**Text block**
[start]

Alexander Mackenzie, Lieutenant Governor of Bengal, introduced a Bill calculated to have this effect. The people of Calcutta protested. Lord Curzon intervened and made the Bill worse. He reduced the number of elected members to twenty-five, making it equal to the number of the nominated members. The latter, with the official Chairman, obtained the controlling power. Real popular Government was at an end. The most distinguished citizens of Calcutta, who had given years of their life to municipal work, retired from the scene. The administration of Calcutta has deteriorated since this retrogade measure was passed. And Municipal Self-Government in other parts of India has also been weakened.

Self-Government in districts and villages has not improved. Representative institutions in India, started under Lord Ripon's administration between 1880 to 1884, have found little encouragement since. The educated classes, who looked forward to a larger share in the administration of their country under British Rule, have been disappointed. The great mass of the agricultural population of India have fared no better. Tenant-right has not been strengthened. State-demands and Stateenhancements have not been limited by definite rules. The power of alienating holdings has been restricted in the Punjab and Bombay. The water-rate has been made compulsory in Madras. These changes will be fully described in subsequent chapters.

[end]

**Data supplied**

[start]

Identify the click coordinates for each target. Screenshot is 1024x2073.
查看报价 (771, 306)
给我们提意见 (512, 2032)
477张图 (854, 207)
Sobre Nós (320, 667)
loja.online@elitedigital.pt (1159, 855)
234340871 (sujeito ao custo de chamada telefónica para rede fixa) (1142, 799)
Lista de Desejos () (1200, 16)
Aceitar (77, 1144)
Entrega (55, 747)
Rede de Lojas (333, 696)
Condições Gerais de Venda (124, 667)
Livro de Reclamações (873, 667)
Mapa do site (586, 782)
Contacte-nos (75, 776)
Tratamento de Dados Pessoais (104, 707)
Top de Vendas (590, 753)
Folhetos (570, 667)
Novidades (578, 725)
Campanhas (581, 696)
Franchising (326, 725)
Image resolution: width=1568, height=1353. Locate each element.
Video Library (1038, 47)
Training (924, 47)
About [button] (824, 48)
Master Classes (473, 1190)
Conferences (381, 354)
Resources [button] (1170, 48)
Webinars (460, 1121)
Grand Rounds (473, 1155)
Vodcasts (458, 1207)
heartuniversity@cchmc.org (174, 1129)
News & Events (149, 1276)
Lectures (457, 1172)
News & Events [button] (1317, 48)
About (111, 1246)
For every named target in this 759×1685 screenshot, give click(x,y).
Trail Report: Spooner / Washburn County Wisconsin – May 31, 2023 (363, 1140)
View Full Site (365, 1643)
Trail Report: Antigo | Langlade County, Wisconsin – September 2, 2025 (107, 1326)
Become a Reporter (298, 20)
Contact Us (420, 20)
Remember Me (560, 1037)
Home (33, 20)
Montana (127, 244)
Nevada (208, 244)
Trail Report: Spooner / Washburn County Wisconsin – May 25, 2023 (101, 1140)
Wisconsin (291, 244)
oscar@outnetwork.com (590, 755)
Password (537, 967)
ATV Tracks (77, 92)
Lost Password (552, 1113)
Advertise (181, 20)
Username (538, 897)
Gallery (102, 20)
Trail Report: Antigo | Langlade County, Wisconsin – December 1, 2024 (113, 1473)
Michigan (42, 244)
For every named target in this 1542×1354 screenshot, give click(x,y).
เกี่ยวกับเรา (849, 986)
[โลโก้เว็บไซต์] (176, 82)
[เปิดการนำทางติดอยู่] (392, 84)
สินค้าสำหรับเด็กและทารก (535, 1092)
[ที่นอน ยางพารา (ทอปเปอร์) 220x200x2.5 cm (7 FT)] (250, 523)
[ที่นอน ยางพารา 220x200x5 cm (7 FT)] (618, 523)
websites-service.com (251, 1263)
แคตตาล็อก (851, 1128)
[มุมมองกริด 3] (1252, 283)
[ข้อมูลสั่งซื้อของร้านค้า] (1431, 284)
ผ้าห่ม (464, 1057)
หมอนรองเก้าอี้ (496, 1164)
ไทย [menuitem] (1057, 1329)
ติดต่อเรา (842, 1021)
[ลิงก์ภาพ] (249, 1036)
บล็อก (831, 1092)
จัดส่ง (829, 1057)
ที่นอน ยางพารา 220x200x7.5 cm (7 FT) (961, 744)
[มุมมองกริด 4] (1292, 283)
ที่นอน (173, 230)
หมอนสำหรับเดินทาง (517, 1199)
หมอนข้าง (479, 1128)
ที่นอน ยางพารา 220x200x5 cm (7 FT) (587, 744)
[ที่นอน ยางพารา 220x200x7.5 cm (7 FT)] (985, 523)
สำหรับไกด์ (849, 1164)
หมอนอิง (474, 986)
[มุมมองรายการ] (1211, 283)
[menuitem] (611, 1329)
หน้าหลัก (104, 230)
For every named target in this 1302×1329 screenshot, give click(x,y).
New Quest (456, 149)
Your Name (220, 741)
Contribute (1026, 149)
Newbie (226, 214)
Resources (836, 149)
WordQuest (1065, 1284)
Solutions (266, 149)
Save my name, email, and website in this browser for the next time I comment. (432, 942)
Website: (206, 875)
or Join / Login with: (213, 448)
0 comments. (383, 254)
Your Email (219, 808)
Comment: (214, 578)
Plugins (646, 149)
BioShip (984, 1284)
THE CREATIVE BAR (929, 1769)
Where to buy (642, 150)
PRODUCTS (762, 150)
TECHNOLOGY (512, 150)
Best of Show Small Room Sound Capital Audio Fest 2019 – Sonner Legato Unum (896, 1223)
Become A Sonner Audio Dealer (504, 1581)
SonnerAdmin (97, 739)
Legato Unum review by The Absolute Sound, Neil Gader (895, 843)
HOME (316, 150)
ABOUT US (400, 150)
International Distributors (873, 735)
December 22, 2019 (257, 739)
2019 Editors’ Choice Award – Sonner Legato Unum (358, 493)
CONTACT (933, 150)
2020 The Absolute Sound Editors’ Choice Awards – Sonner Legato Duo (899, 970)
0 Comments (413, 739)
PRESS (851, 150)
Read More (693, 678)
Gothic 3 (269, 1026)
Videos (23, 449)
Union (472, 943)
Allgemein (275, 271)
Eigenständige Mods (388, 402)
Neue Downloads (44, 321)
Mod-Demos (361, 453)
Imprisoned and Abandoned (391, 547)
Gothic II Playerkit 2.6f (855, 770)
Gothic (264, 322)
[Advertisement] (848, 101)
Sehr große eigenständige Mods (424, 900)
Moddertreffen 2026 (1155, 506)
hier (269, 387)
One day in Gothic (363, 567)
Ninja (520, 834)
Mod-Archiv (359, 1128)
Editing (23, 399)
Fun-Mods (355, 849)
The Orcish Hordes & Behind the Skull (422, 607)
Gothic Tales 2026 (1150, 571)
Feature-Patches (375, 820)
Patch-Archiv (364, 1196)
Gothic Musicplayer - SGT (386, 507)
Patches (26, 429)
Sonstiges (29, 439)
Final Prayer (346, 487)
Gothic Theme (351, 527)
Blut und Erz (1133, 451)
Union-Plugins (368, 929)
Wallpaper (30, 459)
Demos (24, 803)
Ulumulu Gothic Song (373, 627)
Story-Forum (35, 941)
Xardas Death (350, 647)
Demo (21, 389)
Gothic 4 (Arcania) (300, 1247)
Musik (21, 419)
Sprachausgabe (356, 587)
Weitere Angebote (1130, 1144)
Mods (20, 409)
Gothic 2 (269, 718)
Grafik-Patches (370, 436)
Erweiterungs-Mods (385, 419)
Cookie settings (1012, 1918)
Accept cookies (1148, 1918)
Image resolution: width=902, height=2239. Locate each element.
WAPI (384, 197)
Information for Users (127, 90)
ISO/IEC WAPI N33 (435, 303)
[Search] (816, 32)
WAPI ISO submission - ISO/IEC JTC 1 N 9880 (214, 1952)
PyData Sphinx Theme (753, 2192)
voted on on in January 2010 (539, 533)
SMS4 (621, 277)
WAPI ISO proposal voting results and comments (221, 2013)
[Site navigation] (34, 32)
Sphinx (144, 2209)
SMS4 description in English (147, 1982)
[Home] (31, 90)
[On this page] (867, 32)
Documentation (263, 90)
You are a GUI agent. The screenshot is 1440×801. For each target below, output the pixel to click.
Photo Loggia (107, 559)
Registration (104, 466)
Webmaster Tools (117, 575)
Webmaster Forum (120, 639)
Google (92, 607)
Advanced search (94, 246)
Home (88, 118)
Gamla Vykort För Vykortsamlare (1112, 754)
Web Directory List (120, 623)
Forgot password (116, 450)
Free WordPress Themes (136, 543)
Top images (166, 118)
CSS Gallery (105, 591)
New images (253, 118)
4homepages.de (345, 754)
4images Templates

[end]

**Required work**
**1)** Write out, without any change, the rows from the line containing "[menuitem] (611, 1329)" through the line containing "Comment: (214, 578)", including both of those lines.
**2)** Extend the passage on self-government in India with the next few sentences, beginning after its final sentence.
The passage on self-government in India and the rows bear no relation to each other.

**Task responses**
**1)**
[menuitem] (611, 1329)
หน้าหลัก (104, 230)
For every named target in this 1302×1329 screenshot, give click(x,y).
New Quest (456, 149)
Your Name (220, 741)
Contribute (1026, 149)
Newbie (226, 214)
Resources (836, 149)
WordQuest (1065, 1284)
Solutions (266, 149)
Save my name, email, and website in this browser for the next time I comment. (432, 942)
Website: (206, 875)
or Join / Login with: (213, 448)
0 comments. (383, 254)
Your Email (219, 808)
Comment: (214, 578)

**2)**
A severe famine once more overtook India in 1900, and lasted for four years. Vast relief operations were once more undertaken. They were successful in the. Central Provinces, but were badly managed in Bombay. And when the Famine Commission published its report, it was found that the rigorous collection of the Land Tax was largely accountable for the permanent indebtedness of the agricultural classes.